[THE DATA]:

'''

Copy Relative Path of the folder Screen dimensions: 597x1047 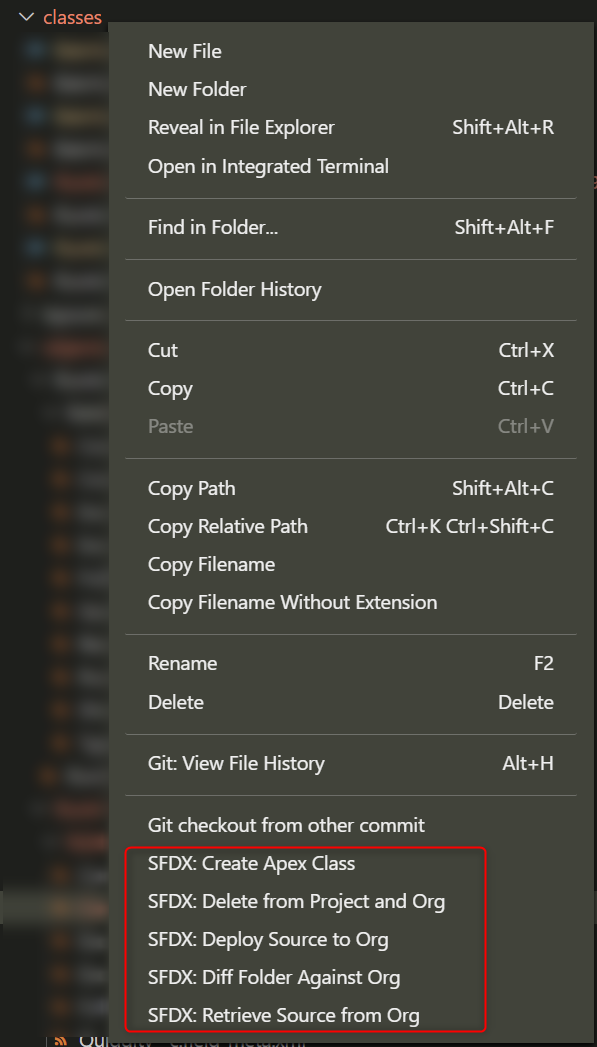point(227,526)
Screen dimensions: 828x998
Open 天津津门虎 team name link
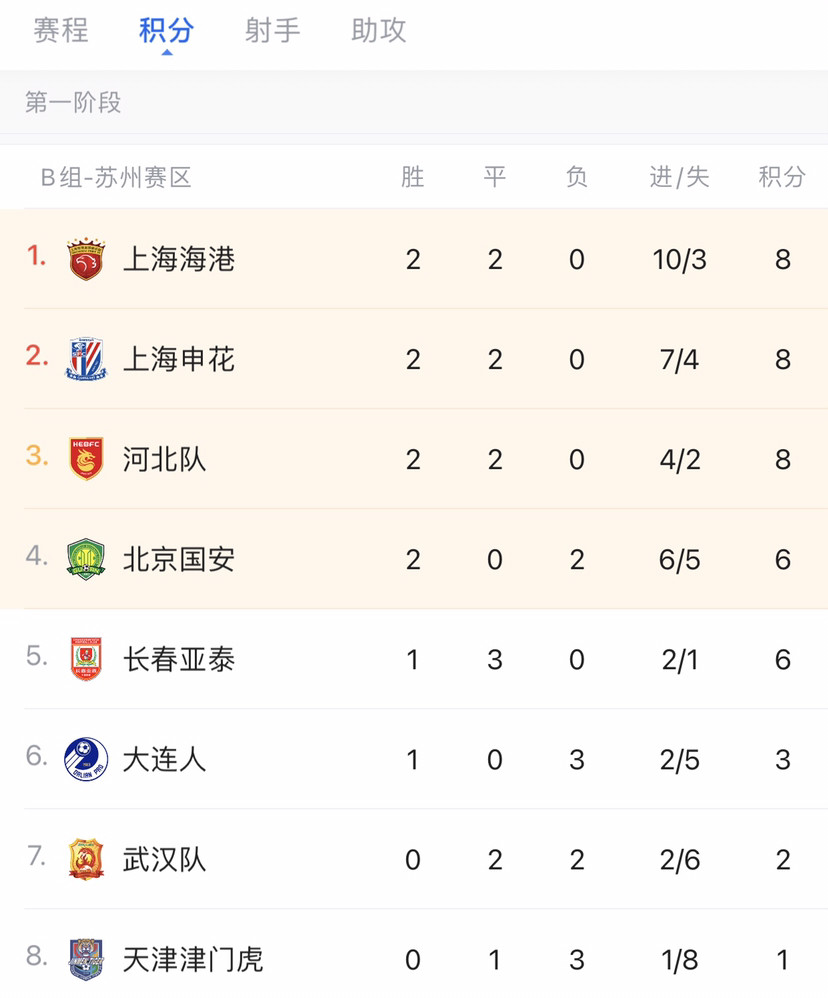coord(193,960)
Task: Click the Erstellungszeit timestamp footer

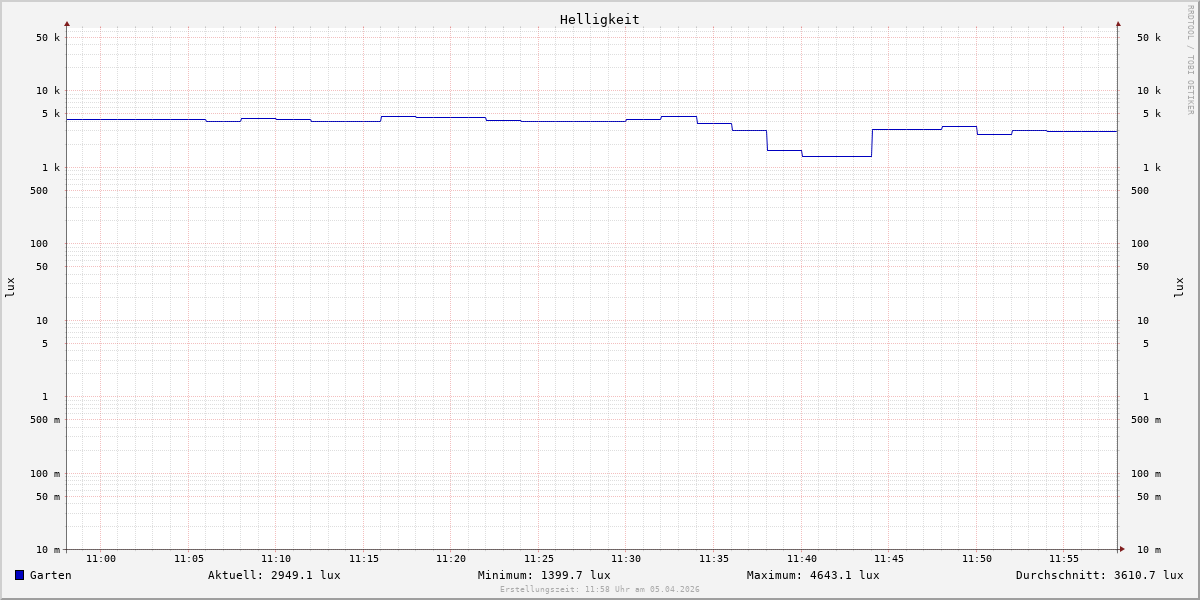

'''

[ABOUT THIS TASK]: Without the pictures, retype exactly the lines from the one that holds "Screen dimensions: 828x998" to the last line of the data above, both of them included.

[ANSWER FOR THIS EXERCISE]:
Screen dimensions: 828x998
Open 天津津门虎 team name link
coord(193,960)
Task: Click the Erstellungszeit timestamp footer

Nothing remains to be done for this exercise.